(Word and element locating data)
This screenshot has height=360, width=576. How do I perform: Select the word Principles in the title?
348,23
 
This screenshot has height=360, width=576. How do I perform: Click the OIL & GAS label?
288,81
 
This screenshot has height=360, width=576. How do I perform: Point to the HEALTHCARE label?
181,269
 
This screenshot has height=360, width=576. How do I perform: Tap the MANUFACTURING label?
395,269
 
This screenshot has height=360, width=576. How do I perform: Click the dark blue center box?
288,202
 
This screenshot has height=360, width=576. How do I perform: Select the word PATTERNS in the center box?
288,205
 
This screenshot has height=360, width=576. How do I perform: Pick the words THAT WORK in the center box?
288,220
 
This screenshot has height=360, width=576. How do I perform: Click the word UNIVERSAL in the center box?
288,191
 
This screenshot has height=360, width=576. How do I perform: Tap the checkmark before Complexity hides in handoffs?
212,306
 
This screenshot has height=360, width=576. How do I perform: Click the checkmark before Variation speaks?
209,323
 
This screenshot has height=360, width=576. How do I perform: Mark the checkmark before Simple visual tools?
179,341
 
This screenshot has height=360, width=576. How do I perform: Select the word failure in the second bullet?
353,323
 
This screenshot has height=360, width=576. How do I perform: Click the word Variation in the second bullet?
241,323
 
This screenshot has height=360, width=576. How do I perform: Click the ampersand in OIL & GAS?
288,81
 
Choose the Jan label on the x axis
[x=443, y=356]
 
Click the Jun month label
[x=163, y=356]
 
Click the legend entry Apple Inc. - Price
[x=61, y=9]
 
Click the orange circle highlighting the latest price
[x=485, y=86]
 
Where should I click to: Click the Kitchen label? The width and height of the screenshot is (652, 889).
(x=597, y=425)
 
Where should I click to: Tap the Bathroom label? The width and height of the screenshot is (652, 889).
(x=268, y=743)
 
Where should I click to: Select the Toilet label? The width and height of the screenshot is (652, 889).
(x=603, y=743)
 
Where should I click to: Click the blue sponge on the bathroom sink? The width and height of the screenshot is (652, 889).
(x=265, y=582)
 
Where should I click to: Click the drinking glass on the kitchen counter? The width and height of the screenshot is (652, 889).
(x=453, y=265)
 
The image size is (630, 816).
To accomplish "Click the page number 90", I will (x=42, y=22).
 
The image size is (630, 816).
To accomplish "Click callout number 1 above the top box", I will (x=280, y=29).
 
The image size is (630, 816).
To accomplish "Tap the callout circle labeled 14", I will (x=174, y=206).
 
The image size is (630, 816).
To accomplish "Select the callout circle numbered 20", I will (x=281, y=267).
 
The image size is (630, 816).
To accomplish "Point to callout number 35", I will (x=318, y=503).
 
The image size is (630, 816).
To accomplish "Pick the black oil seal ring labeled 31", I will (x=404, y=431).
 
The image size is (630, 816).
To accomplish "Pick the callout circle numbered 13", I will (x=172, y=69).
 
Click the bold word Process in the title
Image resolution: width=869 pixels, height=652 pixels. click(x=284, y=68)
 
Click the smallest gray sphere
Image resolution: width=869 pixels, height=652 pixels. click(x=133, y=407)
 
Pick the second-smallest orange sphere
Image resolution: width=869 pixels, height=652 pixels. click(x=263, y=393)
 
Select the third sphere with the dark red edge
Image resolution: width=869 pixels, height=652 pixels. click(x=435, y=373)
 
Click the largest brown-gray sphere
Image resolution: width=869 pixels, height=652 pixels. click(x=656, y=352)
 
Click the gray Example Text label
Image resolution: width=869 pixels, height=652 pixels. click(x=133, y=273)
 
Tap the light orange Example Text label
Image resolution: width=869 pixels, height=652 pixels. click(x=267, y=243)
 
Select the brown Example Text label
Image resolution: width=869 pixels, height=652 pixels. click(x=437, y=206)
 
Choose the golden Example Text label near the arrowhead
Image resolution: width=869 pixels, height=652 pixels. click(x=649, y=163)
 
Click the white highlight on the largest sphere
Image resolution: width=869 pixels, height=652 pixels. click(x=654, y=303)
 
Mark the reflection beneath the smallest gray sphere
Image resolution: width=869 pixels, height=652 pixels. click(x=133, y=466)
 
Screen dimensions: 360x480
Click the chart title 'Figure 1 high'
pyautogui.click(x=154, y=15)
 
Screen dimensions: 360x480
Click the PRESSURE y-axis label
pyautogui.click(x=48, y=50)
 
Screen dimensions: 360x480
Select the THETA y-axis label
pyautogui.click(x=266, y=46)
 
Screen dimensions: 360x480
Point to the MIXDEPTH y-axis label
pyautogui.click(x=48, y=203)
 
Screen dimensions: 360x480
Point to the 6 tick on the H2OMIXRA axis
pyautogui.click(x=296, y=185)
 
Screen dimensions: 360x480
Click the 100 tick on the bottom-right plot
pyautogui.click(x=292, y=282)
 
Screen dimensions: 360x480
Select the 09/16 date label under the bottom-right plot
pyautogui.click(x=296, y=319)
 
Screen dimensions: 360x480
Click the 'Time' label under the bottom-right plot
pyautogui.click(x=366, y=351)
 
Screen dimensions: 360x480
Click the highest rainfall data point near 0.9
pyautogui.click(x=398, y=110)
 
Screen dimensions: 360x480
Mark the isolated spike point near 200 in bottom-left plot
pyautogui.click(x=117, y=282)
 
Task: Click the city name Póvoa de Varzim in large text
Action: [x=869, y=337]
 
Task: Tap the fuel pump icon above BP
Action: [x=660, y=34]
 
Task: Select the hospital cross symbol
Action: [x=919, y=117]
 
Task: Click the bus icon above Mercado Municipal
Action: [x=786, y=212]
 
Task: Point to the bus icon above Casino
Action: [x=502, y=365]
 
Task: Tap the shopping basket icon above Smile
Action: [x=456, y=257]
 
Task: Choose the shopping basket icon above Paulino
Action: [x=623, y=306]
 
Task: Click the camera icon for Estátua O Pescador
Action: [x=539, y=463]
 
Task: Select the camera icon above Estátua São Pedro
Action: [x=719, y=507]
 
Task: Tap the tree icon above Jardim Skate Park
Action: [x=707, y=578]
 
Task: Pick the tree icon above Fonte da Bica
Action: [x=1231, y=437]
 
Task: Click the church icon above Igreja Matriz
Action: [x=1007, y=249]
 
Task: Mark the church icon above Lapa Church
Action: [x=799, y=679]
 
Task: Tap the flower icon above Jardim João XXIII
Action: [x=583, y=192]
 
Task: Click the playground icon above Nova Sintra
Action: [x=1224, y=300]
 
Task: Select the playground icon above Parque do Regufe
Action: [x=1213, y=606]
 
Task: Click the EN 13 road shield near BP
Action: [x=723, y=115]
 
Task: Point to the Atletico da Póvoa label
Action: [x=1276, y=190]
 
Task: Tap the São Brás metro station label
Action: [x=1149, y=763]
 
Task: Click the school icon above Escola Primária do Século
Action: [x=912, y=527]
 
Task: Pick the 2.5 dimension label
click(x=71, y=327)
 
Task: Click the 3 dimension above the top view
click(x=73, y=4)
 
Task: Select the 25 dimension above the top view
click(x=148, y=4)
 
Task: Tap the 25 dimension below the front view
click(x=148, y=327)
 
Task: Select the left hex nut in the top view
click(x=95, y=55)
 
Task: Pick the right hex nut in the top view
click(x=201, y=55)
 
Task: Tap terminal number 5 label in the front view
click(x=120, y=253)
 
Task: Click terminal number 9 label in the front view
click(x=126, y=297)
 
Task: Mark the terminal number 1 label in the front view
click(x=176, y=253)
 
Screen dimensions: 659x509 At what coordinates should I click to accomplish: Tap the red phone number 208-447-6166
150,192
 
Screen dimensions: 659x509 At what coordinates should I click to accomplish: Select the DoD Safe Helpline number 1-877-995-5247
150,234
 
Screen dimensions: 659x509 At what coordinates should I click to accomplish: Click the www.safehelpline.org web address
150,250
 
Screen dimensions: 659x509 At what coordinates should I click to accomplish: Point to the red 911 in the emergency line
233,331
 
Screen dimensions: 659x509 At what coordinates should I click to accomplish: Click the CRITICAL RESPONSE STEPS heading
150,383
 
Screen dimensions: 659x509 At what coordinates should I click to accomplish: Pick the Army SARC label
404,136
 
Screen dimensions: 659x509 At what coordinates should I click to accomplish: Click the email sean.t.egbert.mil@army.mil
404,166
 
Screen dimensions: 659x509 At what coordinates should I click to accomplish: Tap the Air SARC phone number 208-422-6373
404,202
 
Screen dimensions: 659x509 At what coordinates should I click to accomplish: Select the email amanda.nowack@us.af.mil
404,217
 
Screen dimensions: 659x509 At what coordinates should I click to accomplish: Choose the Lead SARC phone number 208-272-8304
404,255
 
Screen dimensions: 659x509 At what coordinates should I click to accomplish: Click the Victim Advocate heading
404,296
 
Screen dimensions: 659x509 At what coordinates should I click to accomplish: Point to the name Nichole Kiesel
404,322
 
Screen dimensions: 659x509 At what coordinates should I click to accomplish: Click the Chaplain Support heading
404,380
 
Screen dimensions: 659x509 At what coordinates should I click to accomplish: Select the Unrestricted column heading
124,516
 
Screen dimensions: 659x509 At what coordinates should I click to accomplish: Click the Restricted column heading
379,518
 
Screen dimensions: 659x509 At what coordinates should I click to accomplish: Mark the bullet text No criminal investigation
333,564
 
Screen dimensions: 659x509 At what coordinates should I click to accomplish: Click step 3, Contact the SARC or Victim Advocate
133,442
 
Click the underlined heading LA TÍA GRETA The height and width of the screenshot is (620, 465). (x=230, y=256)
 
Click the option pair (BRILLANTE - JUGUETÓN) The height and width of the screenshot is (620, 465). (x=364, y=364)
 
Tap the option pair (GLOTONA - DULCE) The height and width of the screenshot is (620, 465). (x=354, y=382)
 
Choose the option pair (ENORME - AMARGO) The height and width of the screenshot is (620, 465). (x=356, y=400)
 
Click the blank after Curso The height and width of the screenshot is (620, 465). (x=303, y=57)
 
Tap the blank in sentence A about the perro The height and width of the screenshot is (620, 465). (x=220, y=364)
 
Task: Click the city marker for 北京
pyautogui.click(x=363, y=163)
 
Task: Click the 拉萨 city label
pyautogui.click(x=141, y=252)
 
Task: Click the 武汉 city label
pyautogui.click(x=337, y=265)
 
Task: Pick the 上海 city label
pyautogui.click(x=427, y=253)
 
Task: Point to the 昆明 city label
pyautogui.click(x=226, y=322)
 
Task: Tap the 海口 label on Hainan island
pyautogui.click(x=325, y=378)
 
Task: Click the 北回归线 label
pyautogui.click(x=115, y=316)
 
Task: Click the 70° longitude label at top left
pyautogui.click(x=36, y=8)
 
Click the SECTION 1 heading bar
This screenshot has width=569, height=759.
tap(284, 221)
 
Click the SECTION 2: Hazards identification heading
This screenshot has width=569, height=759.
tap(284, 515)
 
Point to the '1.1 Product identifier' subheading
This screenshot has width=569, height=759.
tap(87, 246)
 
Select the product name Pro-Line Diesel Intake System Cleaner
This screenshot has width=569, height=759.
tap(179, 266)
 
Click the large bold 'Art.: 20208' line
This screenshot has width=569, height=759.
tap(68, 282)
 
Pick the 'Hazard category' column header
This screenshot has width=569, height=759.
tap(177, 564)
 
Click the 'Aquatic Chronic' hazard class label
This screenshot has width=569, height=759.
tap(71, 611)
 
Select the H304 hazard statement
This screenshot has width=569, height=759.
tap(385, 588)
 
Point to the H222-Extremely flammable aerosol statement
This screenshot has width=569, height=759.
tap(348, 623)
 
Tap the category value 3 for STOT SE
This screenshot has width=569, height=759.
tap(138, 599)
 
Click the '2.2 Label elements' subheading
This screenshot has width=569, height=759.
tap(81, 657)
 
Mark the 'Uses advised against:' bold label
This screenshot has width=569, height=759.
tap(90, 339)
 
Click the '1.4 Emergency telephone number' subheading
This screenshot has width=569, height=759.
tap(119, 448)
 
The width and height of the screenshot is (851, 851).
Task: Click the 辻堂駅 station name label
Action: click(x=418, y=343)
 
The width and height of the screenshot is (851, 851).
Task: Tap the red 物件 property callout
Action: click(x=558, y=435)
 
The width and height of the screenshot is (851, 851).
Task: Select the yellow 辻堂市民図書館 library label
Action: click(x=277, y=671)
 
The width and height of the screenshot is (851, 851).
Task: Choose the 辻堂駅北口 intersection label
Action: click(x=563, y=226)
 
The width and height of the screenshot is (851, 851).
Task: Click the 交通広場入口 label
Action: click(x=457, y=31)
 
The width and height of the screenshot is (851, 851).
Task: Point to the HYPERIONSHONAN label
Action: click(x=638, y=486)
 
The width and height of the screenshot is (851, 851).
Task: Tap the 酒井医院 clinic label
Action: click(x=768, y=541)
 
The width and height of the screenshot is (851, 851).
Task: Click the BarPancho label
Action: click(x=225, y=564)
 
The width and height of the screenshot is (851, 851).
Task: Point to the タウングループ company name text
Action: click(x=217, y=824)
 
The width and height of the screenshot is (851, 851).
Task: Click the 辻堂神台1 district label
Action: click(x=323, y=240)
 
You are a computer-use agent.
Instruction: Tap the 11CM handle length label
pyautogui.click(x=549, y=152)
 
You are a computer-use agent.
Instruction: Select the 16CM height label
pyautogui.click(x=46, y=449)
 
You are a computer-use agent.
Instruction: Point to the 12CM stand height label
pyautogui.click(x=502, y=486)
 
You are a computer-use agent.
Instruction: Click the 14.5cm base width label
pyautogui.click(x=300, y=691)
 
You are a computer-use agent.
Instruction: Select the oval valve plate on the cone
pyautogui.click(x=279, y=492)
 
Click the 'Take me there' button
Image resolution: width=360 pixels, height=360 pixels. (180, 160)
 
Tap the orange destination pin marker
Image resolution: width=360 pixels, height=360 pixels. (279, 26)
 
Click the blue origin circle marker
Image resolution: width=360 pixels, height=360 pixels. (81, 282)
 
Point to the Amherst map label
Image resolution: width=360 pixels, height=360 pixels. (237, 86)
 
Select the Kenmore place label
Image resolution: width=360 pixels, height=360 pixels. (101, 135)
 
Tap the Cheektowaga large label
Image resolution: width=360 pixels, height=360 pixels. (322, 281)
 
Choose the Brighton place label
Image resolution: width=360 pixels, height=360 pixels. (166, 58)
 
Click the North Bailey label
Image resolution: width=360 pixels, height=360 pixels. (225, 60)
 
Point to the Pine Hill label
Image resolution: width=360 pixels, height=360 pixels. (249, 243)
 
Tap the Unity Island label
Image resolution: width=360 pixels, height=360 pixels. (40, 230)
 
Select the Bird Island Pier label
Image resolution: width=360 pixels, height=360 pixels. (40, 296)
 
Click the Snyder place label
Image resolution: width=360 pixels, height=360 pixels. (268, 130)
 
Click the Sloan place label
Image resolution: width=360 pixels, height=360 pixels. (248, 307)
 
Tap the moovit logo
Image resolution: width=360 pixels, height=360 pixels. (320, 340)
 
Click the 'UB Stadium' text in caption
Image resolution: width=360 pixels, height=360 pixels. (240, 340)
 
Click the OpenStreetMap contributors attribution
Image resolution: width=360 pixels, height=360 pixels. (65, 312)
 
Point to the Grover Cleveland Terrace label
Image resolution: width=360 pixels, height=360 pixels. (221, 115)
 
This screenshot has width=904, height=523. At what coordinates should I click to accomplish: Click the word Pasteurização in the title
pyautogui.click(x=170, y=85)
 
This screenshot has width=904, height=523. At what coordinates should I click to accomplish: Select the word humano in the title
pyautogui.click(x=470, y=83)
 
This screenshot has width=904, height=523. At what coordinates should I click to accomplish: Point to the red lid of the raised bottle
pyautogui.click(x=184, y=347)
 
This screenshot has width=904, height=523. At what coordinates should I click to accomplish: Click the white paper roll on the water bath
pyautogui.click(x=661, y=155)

§ Written instruction: Select every line in the rows above that contains the string "largest", and copy each one.

§ Answer to this task:
Click the largest brown-gray sphere
Click the white highlight on the largest sphere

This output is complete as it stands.